Justice JS Verma, who chaired the one-man commission to go into any security lapses, made a significant observation. Quoting a former director general of National Security Guards, S Subramanian, he wrote, “If a conspiracy is hatched by an insider then it is nearly impossible for the security net around the target to counter it in good time.” Justice Verma, who was appointed by the Chandra Shekhar government, seemed determined to underplay the glaring security lapses which were so amply evident. For instance, Rajiv, who was one of the prime targets of not just Tamil militants but also of Sikh militants, and perhaps a host of others, landed at the Meenambakkam airport accompanied by only one Delhi Police unarmed inspector Pradeep Kumar Gupta, who died with Rajiv. Despite this obvious instance of security lapse, Justice Verma relied on the testimony of the then joint secretary in the Ministry of Home Affairs NK Singh to conclude in his report, “It appears that the IB and also the MHA did not feel comfortable at the withdrawal of the SPG cover to Rajiv Gandhi without proviso of a suitable alternative proximate security, in spite of the threat to him continuing unreduced…The exercise by the IB and MHA, it must be said to their credit, to find suitable alternative proximate security cover for Rajiv Gandhi as a consequence of the Central government’s decision to withdraw the SPG cover to him, appears to have continued.”

As for the Jain Commission appointed to go into the question of the larger conspiracy, its proceedings were thwarted repeatedly by all manners of legal hurdles. Eventually, the Jain Commission submitted its report pointing an accusing finger at Chandraswamy. But the top brass of the political establishment was eating out of the tantrik’s hands those days, so though his passport was seized by the government and never returned, nothing really happened to him except that he became a persona non grata.

The United Front government led first by HD Deve Gowda and then by IK Gujral was brought down by the Congress on the interim report of the Jain Commission. But the final report came only in 1998 when an NDA government led by Atal Bihari Vajpayee was in office. After much heated discussion in Parliament between Swamy and Ram Jethmalani, some of which Swamy had mentioned in his book on the subject, the government constituted a Multi-Disciplinary Monitoring Agency (MDMA) of the CBI to probe any international conspiracy. The MDMA was recently dissolved. Nobody knows what the MDMA did all these 24 years. When I formally approached the CBI on the MDMA progress, I was told that there was a court stay against disclosing anything that the MDMA might have probed.

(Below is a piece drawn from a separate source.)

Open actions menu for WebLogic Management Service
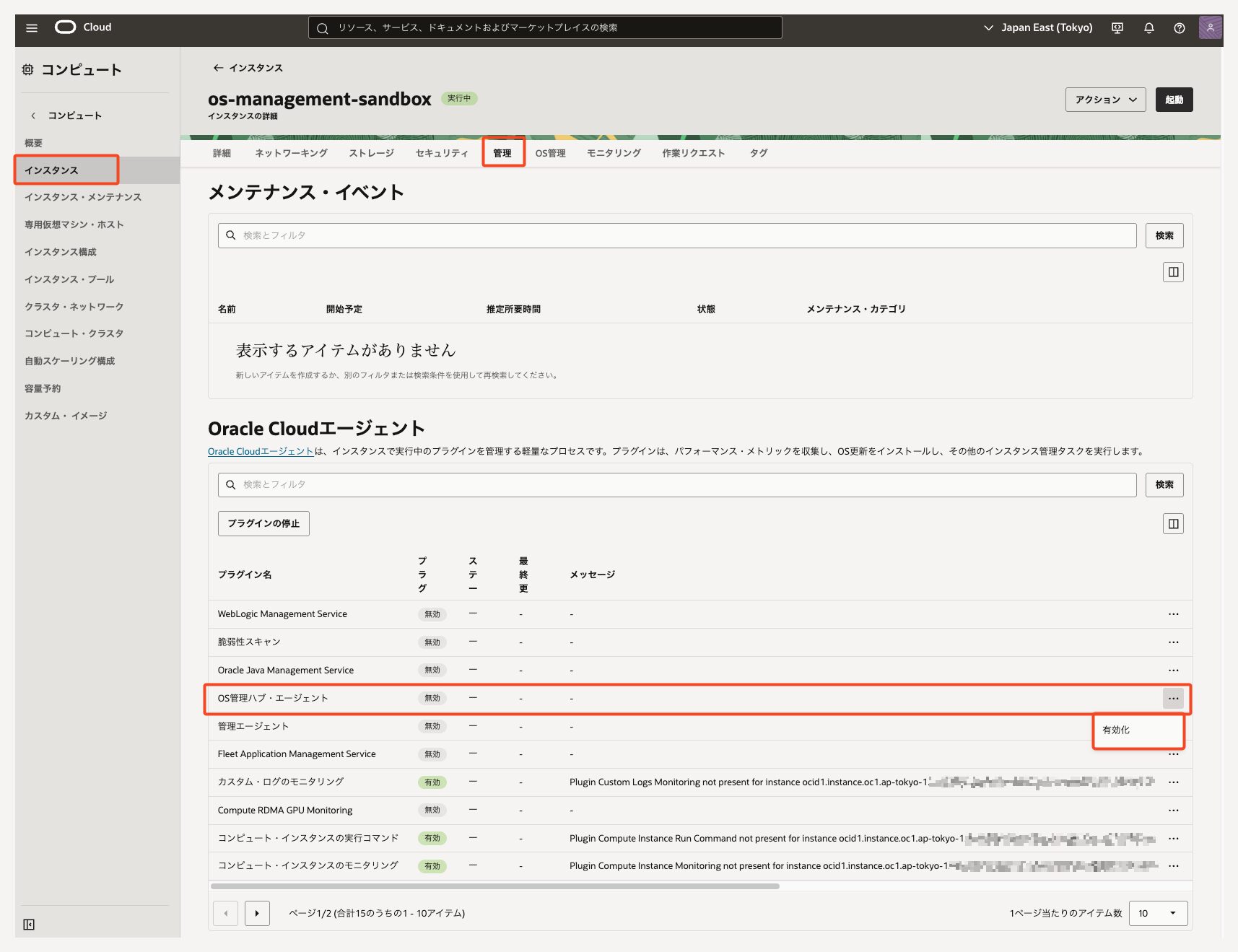This screenshot has width=1238, height=952. (1173, 614)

Meanwhile, the Verma Commission did mention of a video recording of the event which had been damaged exactly at the assassination spot giving rise to suspicion that it was deliberately done to hide embarrassing facts. Also, Haribabu’s camera was recovered by RK Raghavan from the spot but instead of preserving the camera and the film, the film was removed and sent to a camera shop by the senior police officer who eventually became the CBI chief.

The fact is the courts accepted the official theory full of holes that Prabhakaran ordered Rajiv killing because he feared Rajiv would return as PM. One, even after the assassination which created a sympathy wave, the Congress failed to secure a majority in the Lok Sabha. Two, Sri Lanka is a sovereign country and no outside power could send its troops into Sri Lanka without an invitation by the Sri Lankan government. Rajiv sent the IPKF on J Jayawardene’s request and had to withdraw the IPKF even before the 1989 general election on orders of the then Sri Lankan president Premadasa. It is nobody’s case that the seven were totally innocent. But the quantum of punishment imparted to them was far higher than their crime. Co-conspirator in Mahatma Gandhi’s assassination Gopal Godse was given a life sentence of only 18 years and was released after 16 years though he never regretted the killing. But these seven who had no direct role remained incarcerated for 31 years.